A: Having a clear focus in terms of the new brand’s goal and also about the digital ecosystem for the websites has helped us a lot in achieving the result. But, without a doubt, the mutual understanding between the two teams and with production has sped up the project, enabling us to move forward in all fields that we have worked on in a very agile way.

Q: Are you happy with the result? What would you say is the jump in value for the brand with this new design and visual identity? How far can we go?

R: It has been a pleasure to take part in the project and to be in contact with the Tappx team and the other suppliers. We believe that the redesign of brands moves the group closer to the idea of being an ecosystem of technological brands that place the customer at the center. The visual language we have created will help to scale the different brands, maintaining consistency and coherence of the graphic line. That’s why we like to talk about a vivid language that we create, but that Tappx will continue to develop in the future.

A: We’re very happy with the result and also with the process we went through to get there. We believe that the new visual identity will give the group a strong ability to group its different brands under one umbrella, consistently and easily in order to adapt to different supports, formats and content for each one. All of them have their own personalities and link to the group. With this type of visual language, we are seeking a starting point which, within certain guidelines, can develop alongside the group.

Q: Let’s have a quick round of questions about the before and after. How much has the site gained in usability?

R and A: We think a lot. A clear focus when it came to approaching the project was in gaining usability, both for the user when navigating the website, and for the group when generating an ecosystem based on modules and tokens, scalable.

Q: And in user experience?

R and A: As I said before, we considered both the architecture of information and the construction of the modules so that the navigation was easy and understandable for the user. We believe that the websites now enable users to navigate them more fluently.

Q: If a new brand emerges within the group tomorrow, how long would it take to create its visual identity and website?

R and A: Just as we have considered the identity and the websites, we have ingredients that enable us to create new brands and their websites in record time, using the visual code guide and the modular web ecosystem.
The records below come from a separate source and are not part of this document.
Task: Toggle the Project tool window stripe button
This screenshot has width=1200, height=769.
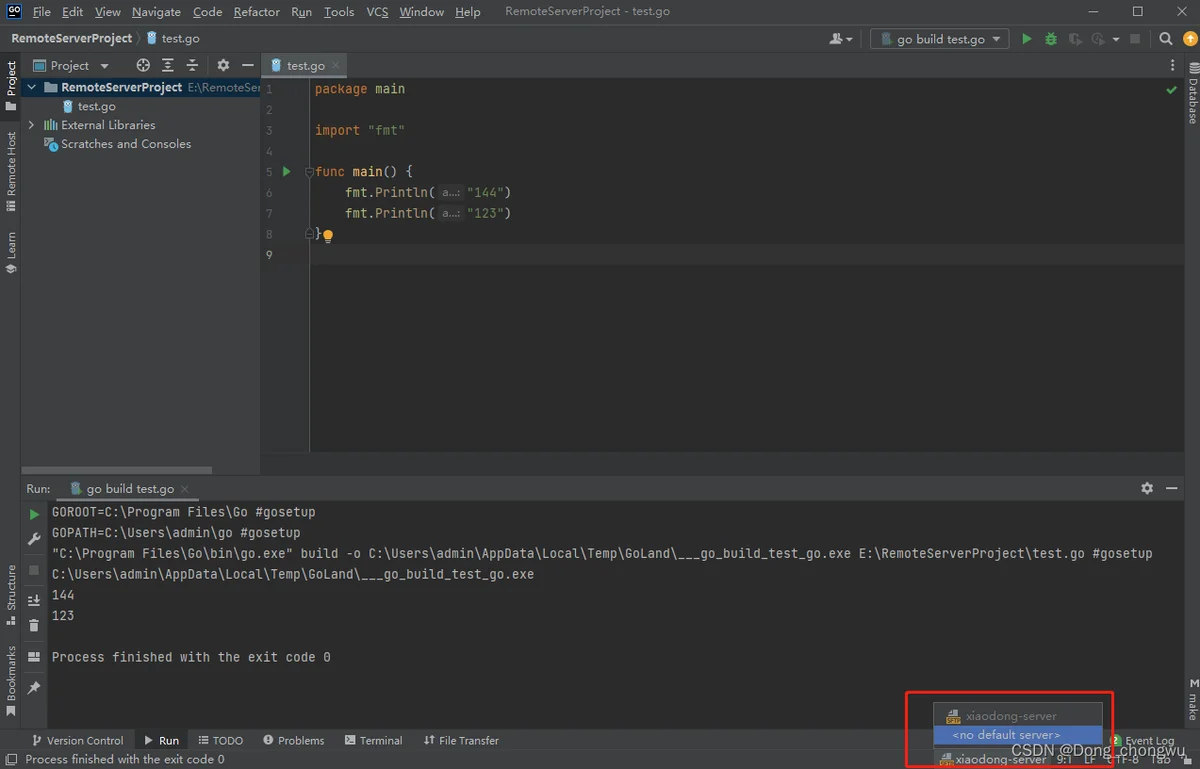Action: (x=11, y=86)
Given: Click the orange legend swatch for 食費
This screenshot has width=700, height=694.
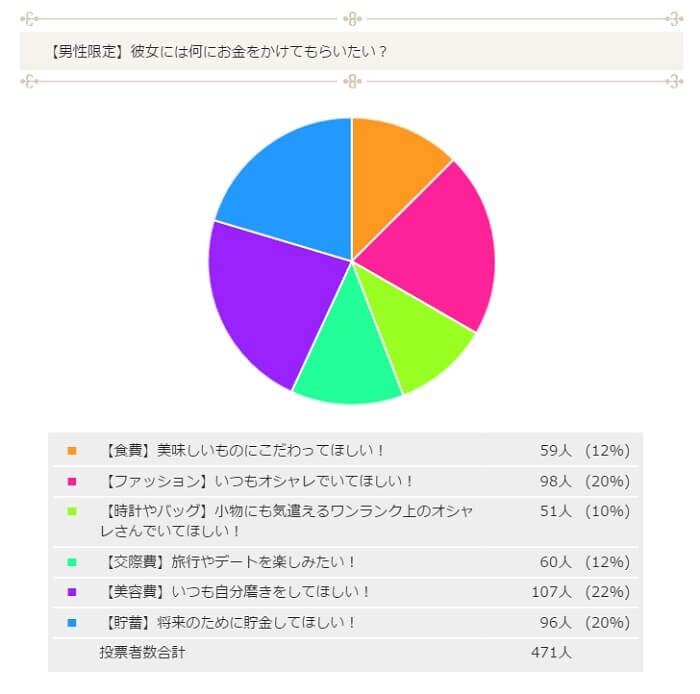Looking at the screenshot, I should click(72, 451).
Q: Will Google like the result?

R and A: Of course. We have always taken SEO into account, an essential requirement when setting up any website.

Q: And the end user?

R and A: Even more so. We believe the new code and websites help the brand to place its users at the center, making the brand more human. Users are bound to be delighted.

Q: And whoever is in charge of uploading the content?

R and A: The inner workings of the ecosystem are designed to be just as equal as their “front”. Tokenized fonts and colors that enable scaling to be done quickly, flexible pages with modules that adapt to different content. Adapting to any content is going to be simple.

Q: What would be the best review you could receive?

R and A: Knowing that what we have created works, that using the new identity and web ecosystem is easy and that it streamlines and saves time for the team.

Q: And who would you like to be compared to?

R and A: More than being compared, when people see the new group and its brands, that they think of a big company but with the heart of a small one.

Q: Did you learn anything from the process?

R and A: Lots of things, but to mention one, working with the customer as a team. When we started talking about Tappx from the “we” perspective, we knew things were going to turn out well.

Q: Last but not least, did you enjoy the work? (Say yes, please haha).

R: We’ve had fun, a lot of fun. We don’t always get to work with clients that want to take risks and that push us to go even further. It’s been a pleasure and we are sure that, with this project, the group is much closer to achieving its goals.

A: It has been a real challenge, but we have had fun along the way. And, of course, the result too! We believe that with the work the group has carried out, it has excellent tools to tackle the future.